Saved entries
────────────────────
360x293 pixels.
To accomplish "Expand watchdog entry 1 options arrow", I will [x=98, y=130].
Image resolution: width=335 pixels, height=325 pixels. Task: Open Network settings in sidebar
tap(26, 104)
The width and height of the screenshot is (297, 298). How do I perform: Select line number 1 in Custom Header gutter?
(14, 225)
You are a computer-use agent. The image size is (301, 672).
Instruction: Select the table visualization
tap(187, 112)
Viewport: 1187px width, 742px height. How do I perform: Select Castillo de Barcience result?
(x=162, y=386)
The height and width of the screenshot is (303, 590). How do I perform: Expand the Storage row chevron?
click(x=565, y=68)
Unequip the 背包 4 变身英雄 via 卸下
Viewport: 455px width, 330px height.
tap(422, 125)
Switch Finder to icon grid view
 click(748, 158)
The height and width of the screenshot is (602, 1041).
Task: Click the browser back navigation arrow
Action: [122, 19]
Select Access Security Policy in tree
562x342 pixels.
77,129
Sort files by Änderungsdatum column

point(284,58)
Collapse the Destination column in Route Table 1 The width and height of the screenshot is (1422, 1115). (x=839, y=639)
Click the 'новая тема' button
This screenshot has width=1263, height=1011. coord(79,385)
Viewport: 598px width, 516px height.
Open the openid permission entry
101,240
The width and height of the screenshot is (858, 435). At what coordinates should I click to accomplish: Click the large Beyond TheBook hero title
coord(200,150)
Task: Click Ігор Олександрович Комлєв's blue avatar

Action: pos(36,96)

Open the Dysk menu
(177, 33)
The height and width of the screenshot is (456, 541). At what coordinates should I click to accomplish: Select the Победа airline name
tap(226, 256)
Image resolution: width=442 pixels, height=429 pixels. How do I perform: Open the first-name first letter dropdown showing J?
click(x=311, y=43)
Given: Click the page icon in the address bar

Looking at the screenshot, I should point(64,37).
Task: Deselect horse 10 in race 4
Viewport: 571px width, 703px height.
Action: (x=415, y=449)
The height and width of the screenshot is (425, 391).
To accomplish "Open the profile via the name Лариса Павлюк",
────────────────────
§ Exercise brief
In your reply, restate every entry exactly.

§ Your response
360x293 pixels.
To accomplish "Expand watchdog entry 1 options arrow", I will [x=98, y=130].
Image resolution: width=335 pixels, height=325 pixels. Task: Open Network settings in sidebar
tap(26, 104)
The width and height of the screenshot is (297, 298). How do I perform: Select line number 1 in Custom Header gutter?
(14, 225)
You are a computer-use agent. The image size is (301, 672).
Instruction: Select the table visualization
tap(187, 112)
Viewport: 1187px width, 742px height. How do I perform: Select Castillo de Barcience result?
(x=162, y=386)
The height and width of the screenshot is (303, 590). How do I perform: Expand the Storage row chevron?
click(x=565, y=68)
Unequip the 背包 4 变身英雄 via 卸下
Viewport: 455px width, 330px height.
tap(422, 125)
Switch Finder to icon grid view
 click(748, 158)
The height and width of the screenshot is (602, 1041).
Task: Click the browser back navigation arrow
Action: [122, 19]
Select Access Security Policy in tree
562x342 pixels.
77,129
Sort files by Änderungsdatum column

point(284,58)
Collapse the Destination column in Route Table 1 The width and height of the screenshot is (1422, 1115). (x=839, y=639)
Click the 'новая тема' button
This screenshot has width=1263, height=1011. coord(79,385)
Viewport: 598px width, 516px height.
Open the openid permission entry
101,240
The width and height of the screenshot is (858, 435). At what coordinates should I click to accomplish: Click the large Beyond TheBook hero title
coord(200,150)
Task: Click Ігор Олександрович Комлєв's blue avatar

Action: pos(36,96)

Open the Dysk menu
(177, 33)
The height and width of the screenshot is (456, 541). At what coordinates should I click to accomplish: Select the Победа airline name
tap(226, 256)
Image resolution: width=442 pixels, height=429 pixels. How do I perform: Open the first-name first letter dropdown showing J?
click(x=311, y=43)
Given: Click the page icon in the address bar

Looking at the screenshot, I should point(64,37).
Task: Deselect horse 10 in race 4
Viewport: 571px width, 703px height.
Action: (x=415, y=449)
The height and width of the screenshot is (425, 391).
To accomplish "Open the profile via the name Лариса Павлюк",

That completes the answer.